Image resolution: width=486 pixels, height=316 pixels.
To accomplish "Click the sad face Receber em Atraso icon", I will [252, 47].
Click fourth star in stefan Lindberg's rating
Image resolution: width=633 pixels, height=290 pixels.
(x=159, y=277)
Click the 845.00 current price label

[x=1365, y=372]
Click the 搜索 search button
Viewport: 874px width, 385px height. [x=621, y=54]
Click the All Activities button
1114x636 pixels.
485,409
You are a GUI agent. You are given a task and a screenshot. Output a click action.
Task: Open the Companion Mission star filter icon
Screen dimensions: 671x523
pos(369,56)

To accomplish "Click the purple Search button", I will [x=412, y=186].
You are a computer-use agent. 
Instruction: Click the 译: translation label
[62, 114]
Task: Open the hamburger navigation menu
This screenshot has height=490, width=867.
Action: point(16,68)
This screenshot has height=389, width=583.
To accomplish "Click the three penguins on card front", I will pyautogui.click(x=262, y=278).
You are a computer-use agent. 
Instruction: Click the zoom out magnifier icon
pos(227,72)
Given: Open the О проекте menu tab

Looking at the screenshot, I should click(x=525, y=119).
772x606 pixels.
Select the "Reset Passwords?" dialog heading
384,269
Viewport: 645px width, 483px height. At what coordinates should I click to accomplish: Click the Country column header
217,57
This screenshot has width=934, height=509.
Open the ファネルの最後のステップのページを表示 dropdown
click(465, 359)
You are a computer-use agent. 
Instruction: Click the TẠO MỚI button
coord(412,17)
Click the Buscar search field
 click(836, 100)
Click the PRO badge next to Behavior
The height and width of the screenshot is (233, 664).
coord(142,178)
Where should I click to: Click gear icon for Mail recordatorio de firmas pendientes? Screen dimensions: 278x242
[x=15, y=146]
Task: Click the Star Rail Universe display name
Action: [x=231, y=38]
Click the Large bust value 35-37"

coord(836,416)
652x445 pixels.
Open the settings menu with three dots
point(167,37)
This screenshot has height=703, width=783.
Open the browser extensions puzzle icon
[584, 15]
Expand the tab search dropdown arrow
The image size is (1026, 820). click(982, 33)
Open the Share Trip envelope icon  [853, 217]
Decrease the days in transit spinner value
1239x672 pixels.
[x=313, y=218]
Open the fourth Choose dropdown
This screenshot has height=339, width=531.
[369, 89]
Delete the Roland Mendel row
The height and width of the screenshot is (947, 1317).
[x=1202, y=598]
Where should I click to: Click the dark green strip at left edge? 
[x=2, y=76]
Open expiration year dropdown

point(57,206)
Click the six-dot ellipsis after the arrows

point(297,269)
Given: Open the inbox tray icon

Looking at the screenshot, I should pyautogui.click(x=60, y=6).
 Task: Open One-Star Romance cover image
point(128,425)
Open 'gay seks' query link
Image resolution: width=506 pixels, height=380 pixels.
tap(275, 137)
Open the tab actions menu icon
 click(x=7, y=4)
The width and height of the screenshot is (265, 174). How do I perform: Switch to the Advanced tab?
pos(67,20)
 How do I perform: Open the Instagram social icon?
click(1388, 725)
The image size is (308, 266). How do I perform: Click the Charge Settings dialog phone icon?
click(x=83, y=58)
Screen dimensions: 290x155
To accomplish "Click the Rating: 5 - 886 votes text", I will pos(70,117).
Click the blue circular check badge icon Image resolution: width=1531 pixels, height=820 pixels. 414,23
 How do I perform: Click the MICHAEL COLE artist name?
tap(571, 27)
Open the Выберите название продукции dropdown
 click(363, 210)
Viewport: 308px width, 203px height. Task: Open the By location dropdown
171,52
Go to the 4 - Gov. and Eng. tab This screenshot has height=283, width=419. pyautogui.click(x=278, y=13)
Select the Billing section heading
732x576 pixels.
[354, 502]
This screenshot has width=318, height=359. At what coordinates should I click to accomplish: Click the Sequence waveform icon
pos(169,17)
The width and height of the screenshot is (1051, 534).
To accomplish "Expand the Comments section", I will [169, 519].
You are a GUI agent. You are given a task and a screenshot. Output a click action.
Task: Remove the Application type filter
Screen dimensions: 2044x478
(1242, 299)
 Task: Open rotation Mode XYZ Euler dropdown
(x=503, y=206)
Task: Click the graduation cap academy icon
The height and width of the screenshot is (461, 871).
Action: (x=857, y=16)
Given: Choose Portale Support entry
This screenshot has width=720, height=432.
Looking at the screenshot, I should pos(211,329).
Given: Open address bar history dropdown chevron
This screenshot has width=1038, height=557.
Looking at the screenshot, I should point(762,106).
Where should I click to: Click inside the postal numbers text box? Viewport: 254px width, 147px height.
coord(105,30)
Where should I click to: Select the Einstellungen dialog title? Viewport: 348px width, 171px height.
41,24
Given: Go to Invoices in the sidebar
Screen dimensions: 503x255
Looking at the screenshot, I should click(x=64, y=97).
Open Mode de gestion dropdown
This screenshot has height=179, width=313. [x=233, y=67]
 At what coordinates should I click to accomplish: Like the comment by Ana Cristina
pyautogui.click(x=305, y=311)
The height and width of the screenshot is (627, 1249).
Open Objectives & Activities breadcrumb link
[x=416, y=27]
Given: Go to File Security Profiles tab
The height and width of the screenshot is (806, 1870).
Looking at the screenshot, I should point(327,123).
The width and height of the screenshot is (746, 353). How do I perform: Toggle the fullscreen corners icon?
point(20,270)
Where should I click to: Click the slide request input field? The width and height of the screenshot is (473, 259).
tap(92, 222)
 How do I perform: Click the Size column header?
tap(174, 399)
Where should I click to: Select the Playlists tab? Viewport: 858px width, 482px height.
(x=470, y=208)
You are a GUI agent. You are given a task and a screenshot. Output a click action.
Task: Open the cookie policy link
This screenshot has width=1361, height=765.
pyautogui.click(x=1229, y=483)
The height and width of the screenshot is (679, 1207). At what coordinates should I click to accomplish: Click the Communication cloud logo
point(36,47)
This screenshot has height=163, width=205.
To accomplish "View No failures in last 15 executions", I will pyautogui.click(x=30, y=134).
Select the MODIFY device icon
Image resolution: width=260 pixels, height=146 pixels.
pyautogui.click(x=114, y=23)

---------------

If a line in the listing holds the word "filter", list that line.

Task: Open the Companion Mission star filter icon
Task: Remove the Application type filter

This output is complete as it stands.